■ **Problem requirements**
Output the text of every item below verbatim, line for line, and leave out the pictures.

■ **Exercise material**
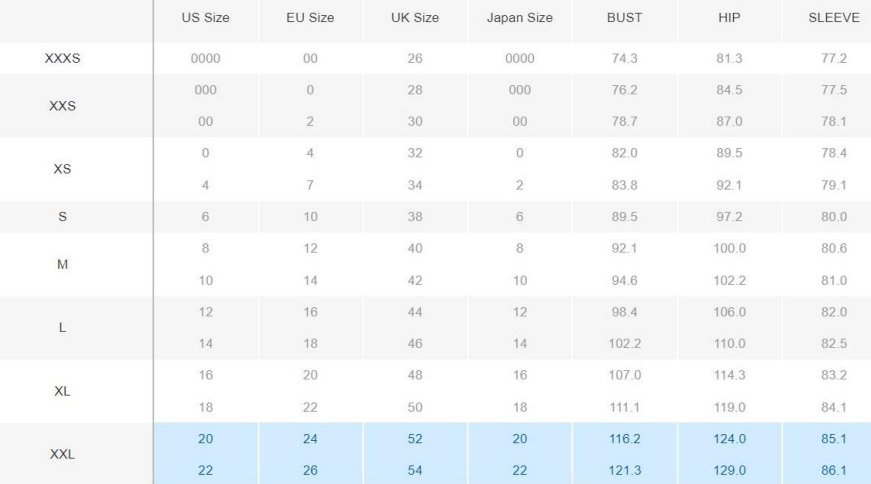Select the XS size row label
The width and height of the screenshot is (871, 484).
[x=62, y=169]
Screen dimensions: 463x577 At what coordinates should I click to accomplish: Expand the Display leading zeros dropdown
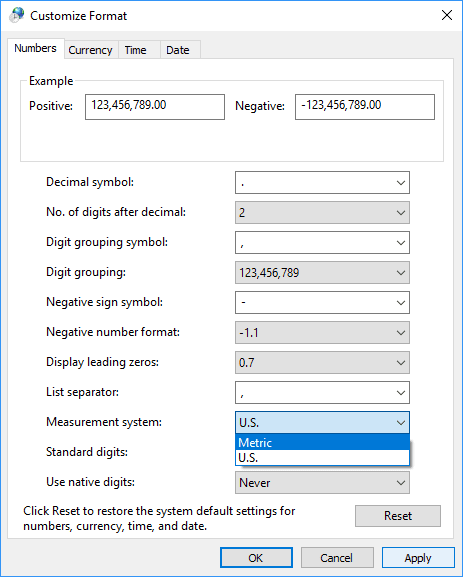pyautogui.click(x=322, y=362)
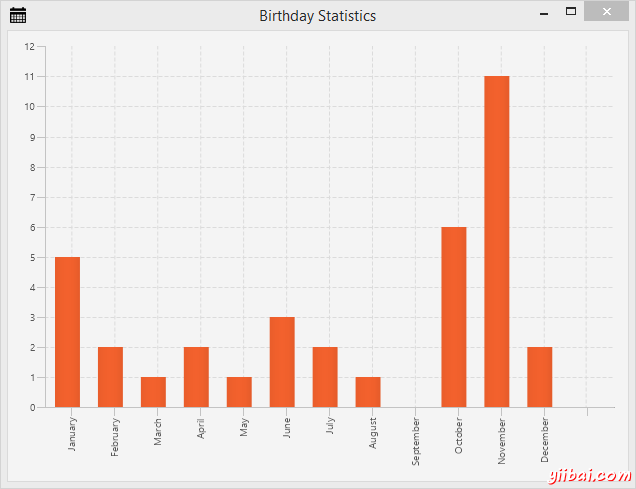636x489 pixels.
Task: Click the May bar
Action: (239, 392)
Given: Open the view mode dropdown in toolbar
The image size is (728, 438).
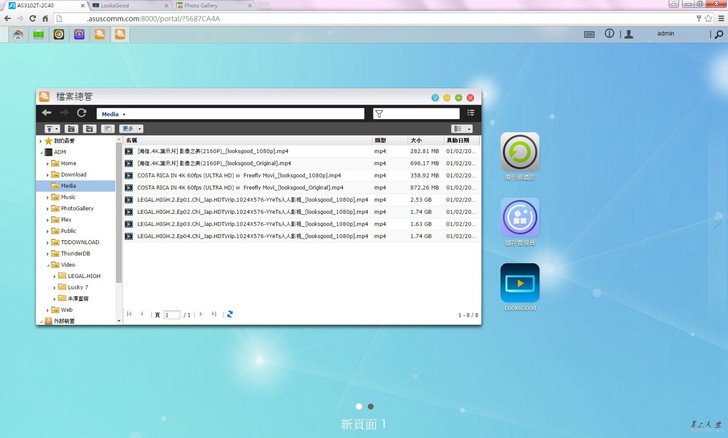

■ **Worked solution**
Select the XS size row label
The width and height of the screenshot is (871, 484).
[x=62, y=169]
Screen dimensions: 463x577 At what coordinates should I click to accomplish: Expand the Display leading zeros dropdown
pyautogui.click(x=322, y=362)
636x489 pixels.
Task: Click the May bar
Action: (239, 392)
Given: Open the view mode dropdown in toolbar
The image size is (728, 438).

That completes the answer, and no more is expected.